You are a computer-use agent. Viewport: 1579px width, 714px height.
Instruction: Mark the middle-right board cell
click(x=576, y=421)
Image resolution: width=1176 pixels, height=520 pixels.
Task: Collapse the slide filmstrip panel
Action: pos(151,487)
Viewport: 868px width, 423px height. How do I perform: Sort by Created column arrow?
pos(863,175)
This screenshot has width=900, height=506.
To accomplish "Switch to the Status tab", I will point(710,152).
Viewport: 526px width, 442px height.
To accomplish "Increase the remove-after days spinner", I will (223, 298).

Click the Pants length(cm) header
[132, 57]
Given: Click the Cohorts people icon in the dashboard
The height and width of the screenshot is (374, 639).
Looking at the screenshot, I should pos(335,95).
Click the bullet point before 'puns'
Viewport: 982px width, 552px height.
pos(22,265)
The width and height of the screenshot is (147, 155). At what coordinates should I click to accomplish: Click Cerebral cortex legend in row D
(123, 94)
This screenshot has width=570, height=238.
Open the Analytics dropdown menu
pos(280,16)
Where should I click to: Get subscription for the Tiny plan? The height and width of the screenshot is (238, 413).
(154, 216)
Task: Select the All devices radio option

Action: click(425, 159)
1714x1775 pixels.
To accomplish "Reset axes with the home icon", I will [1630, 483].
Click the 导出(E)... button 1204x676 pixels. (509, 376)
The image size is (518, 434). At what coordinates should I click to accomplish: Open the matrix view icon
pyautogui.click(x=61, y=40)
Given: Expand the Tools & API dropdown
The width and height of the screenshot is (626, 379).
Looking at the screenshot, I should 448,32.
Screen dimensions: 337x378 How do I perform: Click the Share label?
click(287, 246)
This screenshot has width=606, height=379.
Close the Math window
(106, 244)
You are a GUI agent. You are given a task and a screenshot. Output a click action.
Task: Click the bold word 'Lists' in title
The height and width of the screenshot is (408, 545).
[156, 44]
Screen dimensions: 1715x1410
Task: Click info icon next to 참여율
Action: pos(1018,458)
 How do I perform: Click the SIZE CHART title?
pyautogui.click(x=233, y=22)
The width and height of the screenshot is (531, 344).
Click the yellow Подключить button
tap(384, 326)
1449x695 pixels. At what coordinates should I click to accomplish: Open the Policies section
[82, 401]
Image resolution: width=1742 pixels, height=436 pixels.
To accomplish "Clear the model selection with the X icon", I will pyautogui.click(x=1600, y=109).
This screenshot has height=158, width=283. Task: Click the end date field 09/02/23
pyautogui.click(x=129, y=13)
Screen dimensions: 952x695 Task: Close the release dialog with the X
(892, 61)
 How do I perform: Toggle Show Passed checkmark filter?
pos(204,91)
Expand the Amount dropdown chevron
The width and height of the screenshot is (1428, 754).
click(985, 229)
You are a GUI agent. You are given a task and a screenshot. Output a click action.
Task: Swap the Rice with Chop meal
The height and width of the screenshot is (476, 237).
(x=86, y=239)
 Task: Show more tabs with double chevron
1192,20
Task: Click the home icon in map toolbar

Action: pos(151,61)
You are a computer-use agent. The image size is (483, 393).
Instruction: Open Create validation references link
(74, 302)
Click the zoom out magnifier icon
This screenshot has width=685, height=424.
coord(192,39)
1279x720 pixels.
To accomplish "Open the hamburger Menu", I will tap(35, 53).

════

REQUIRED WORK
Please copy the rows above again, swapping every "Viewport" for "Display area" and leaving everything else unchanged.

ANSWER TO THE TASK
You are a computer-use agent. Display area: 1579px width, 714px height.
Instruction: Mark the middle-right board cell
click(x=576, y=421)
Image resolution: width=1176 pixels, height=520 pixels.
Task: Collapse the slide filmstrip panel
Action: pos(151,487)
Display area: 868px width, 423px height. How do I perform: Sort by Created column arrow?
pos(863,175)
This screenshot has width=900, height=506.
To accomplish "Switch to the Status tab", I will point(710,152).
Display area: 526px width, 442px height.
To accomplish "Increase the remove-after days spinner", I will (223, 298).

Click the Pants length(cm) header
[132, 57]
Given: Click the Cohorts people icon in the dashboard
The height and width of the screenshot is (374, 639).
Looking at the screenshot, I should pos(335,95).
Click the bullet point before 'puns'
Display area: 982px width, 552px height.
pos(22,265)
The width and height of the screenshot is (147, 155). At what coordinates should I click to accomplish: Click Cerebral cortex legend in row D
(123, 94)
This screenshot has width=570, height=238.
Open the Analytics dropdown menu
pos(280,16)
Where should I click to: Get subscription for the Tiny plan? The height and width of the screenshot is (238, 413).
(154, 216)
Task: Select the All devices radio option

Action: click(425, 159)
1714x1775 pixels.
To accomplish "Reset axes with the home icon", I will [1630, 483].
Click the 导出(E)... button 1204x676 pixels. (509, 376)
The image size is (518, 434). At what coordinates should I click to accomplish: Open the matrix view icon
pyautogui.click(x=61, y=40)
Given: Expand the Tools & API dropdown
The width and height of the screenshot is (626, 379).
Looking at the screenshot, I should 448,32.
Screen dimensions: 337x378 How do I perform: Click the Share label?
click(287, 246)
This screenshot has width=606, height=379.
Close the Math window
(106, 244)
You are a GUI agent. You are given a task and a screenshot. Output a click action.
Task: Click the bold word 'Lists' in title
The height and width of the screenshot is (408, 545).
[156, 44]
Screen dimensions: 1715x1410
Task: Click info icon next to 참여율
Action: pos(1018,458)
 How do I perform: Click the SIZE CHART title?
pyautogui.click(x=233, y=22)
The width and height of the screenshot is (531, 344).
Click the yellow Подключить button
tap(384, 326)
1449x695 pixels. At what coordinates should I click to accomplish: Open the Policies section
[82, 401]
Image resolution: width=1742 pixels, height=436 pixels.
To accomplish "Clear the model selection with the X icon", I will pyautogui.click(x=1600, y=109).
This screenshot has height=158, width=283. Task: Click the end date field 09/02/23
pyautogui.click(x=129, y=13)
Screen dimensions: 952x695 Task: Close the release dialog with the X
(892, 61)
 How do I perform: Toggle Show Passed checkmark filter?
pos(204,91)
Expand the Amount dropdown chevron
The width and height of the screenshot is (1428, 754).
click(985, 229)
You are a GUI agent. You are given a task and a screenshot. Output a click action.
Task: Swap the Rice with Chop meal
The height and width of the screenshot is (476, 237).
(x=86, y=239)
 Task: Show more tabs with double chevron
1192,20
Task: Click the home icon in map toolbar

Action: pos(151,61)
You are a computer-use agent. The image size is (483, 393).
Instruction: Open Create validation references link
(74, 302)
Click the zoom out magnifier icon
This screenshot has width=685, height=424.
coord(192,39)
1279x720 pixels.
To accomplish "Open the hamburger Menu", I will tap(35, 53).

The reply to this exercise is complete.